TASK INSTRUCTIONS:
Recast every line of the records below as a Markdown table with the columns Row and Line, numbering the lines in order and skipping any blank ones. Leave the pictures out of the table.

SUPPLIED MATERIAL:

==*==

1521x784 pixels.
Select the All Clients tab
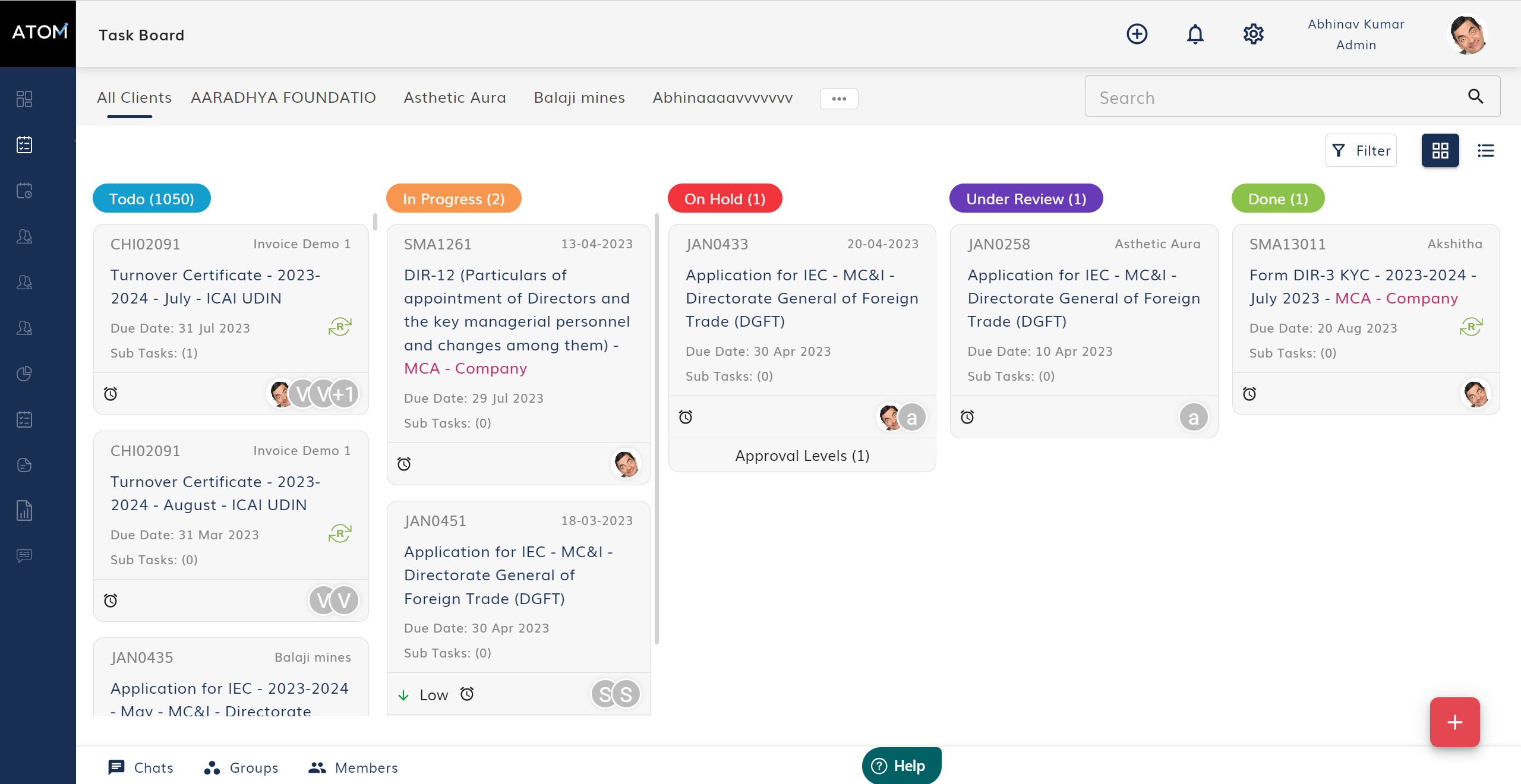tap(134, 97)
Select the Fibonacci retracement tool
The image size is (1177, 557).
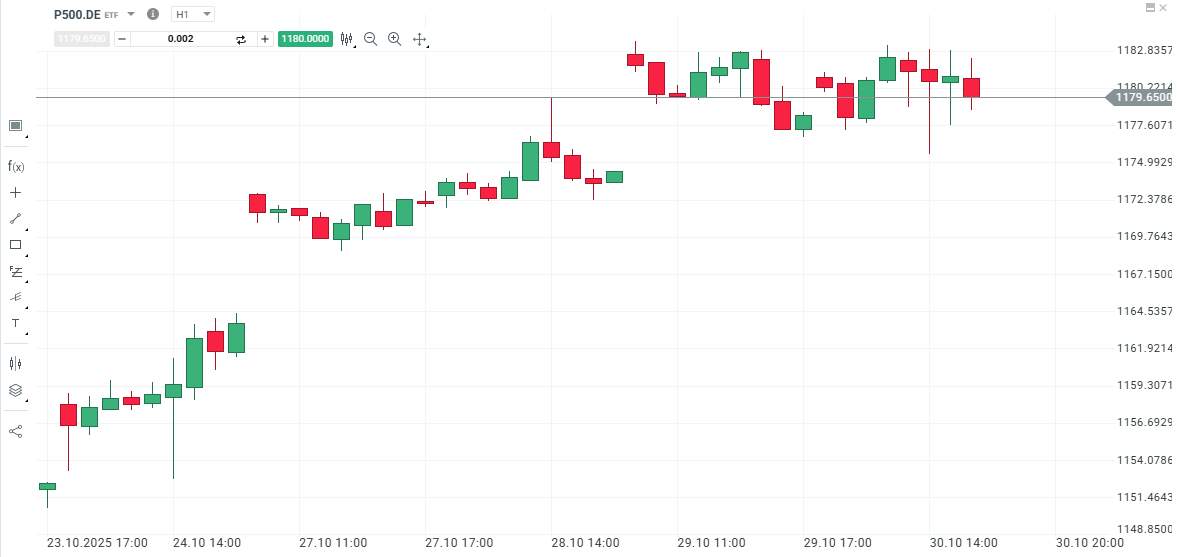(x=15, y=271)
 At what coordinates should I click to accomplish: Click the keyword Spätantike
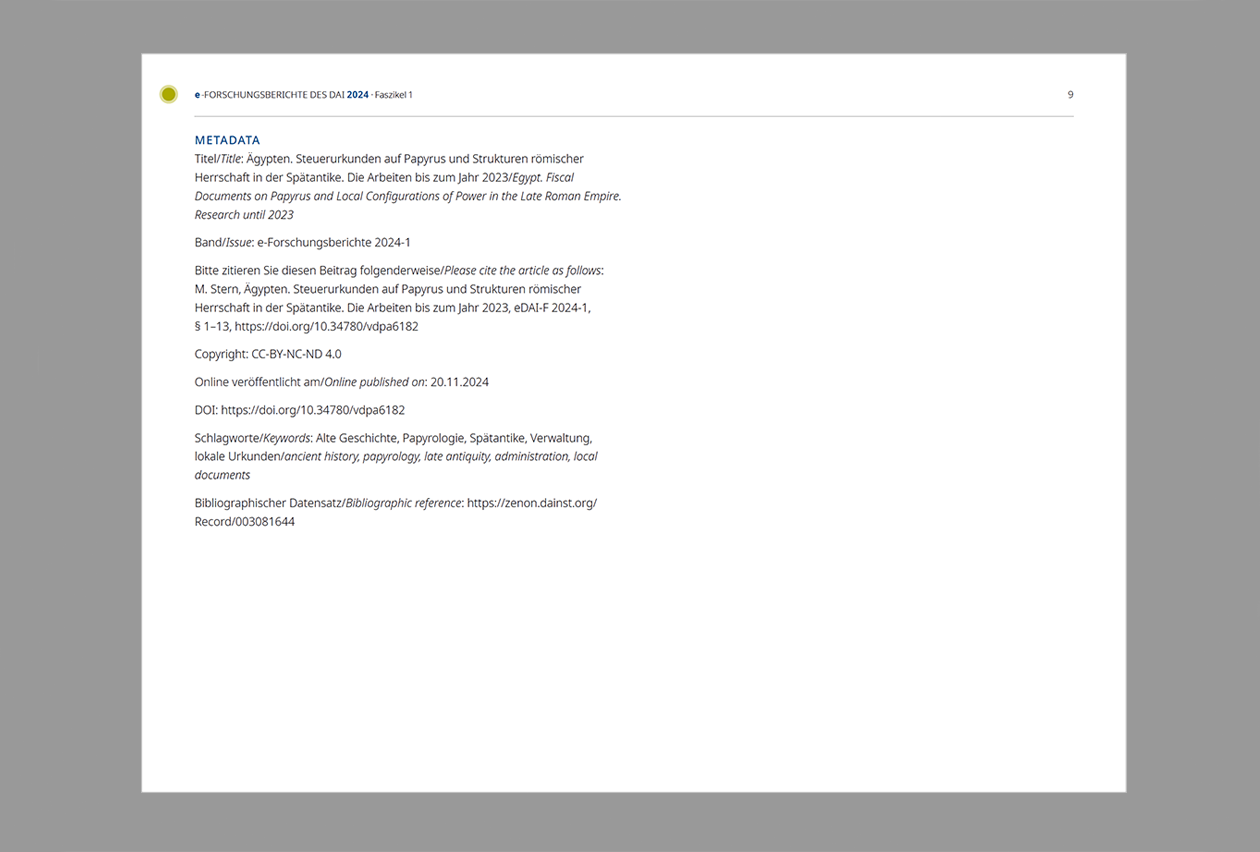(x=498, y=437)
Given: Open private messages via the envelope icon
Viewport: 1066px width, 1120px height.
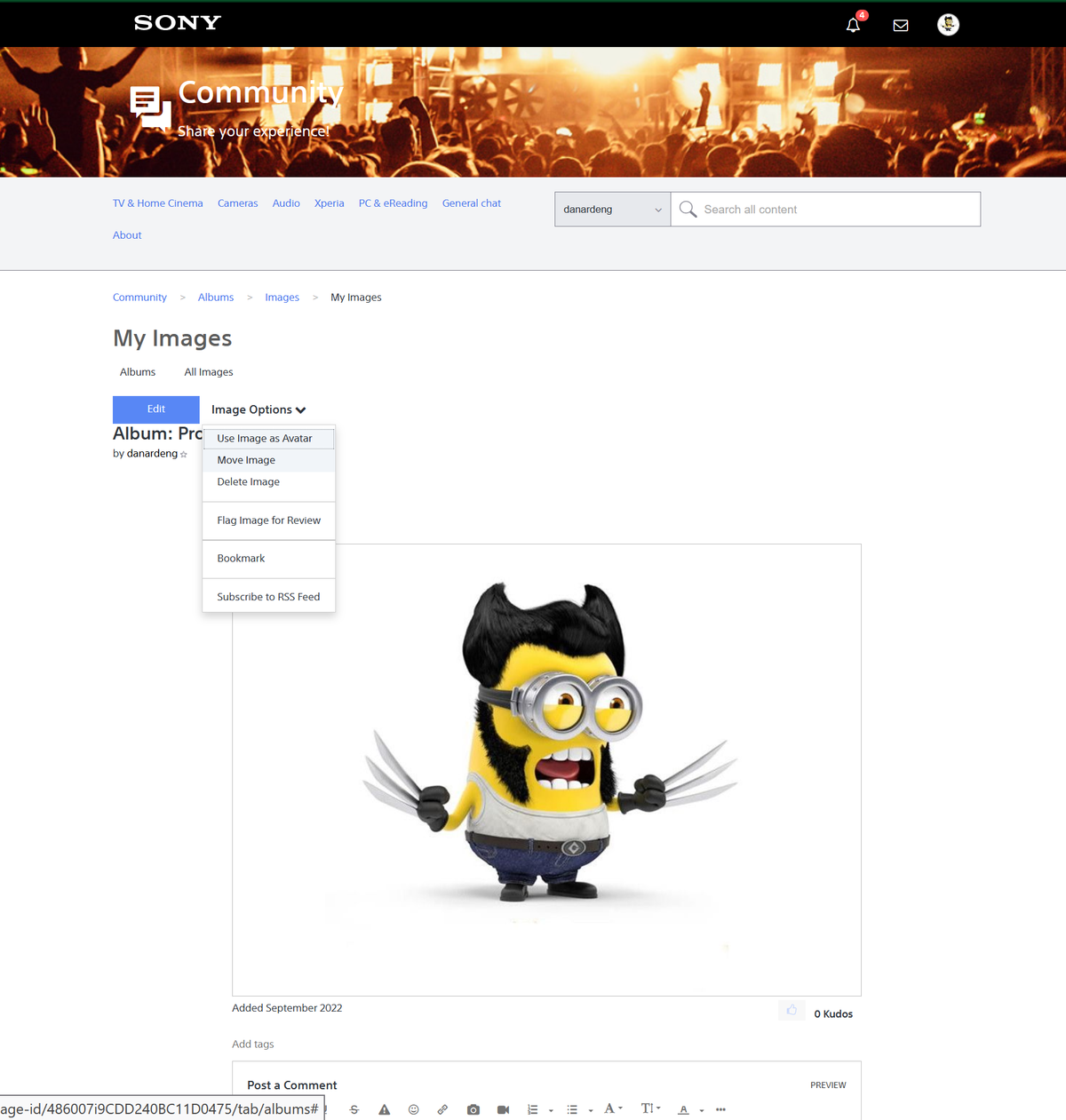Looking at the screenshot, I should click(900, 25).
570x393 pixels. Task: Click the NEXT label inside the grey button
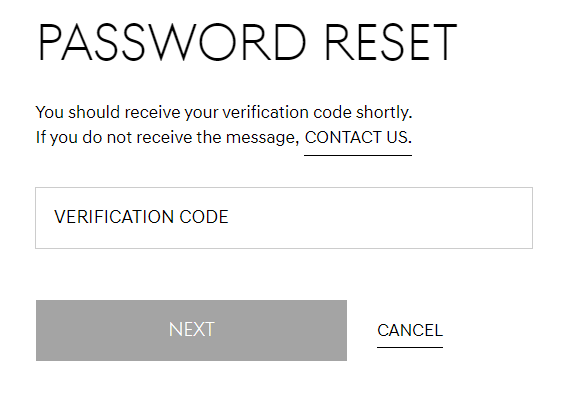tap(192, 330)
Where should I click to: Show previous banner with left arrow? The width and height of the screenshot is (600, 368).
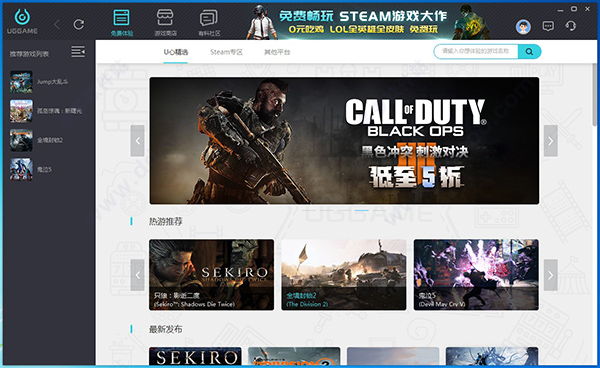coord(137,141)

==*==

EXERCISE SOLUTION:
| Row | Line |
|---|---|
| 1 | 1521x784 pixels. |
| 2 | Select the All Clients tab |
| 3 | tap(134, 97) |
| 4 | Select the Fibonacci retracement tool |
| 5 | The image size is (1177, 557). |
| 6 | (x=15, y=271) |
| 7 |  At what coordinates should I click to accomplish: Click the keyword Spätantike |
| 8 | (x=498, y=437) |
| 9 | Given: Open private messages via the envelope icon |
| 10 | Viewport: 1066px width, 1120px height. |
| 11 | Looking at the screenshot, I should click(900, 25). |
| 12 | 570x393 pixels. Task: Click the NEXT label inside the grey button |
| 13 | tap(192, 330) |
| 14 | Where should I click to: Show previous banner with left arrow? The width and height of the screenshot is (600, 368). |
| 15 | coord(137,141) |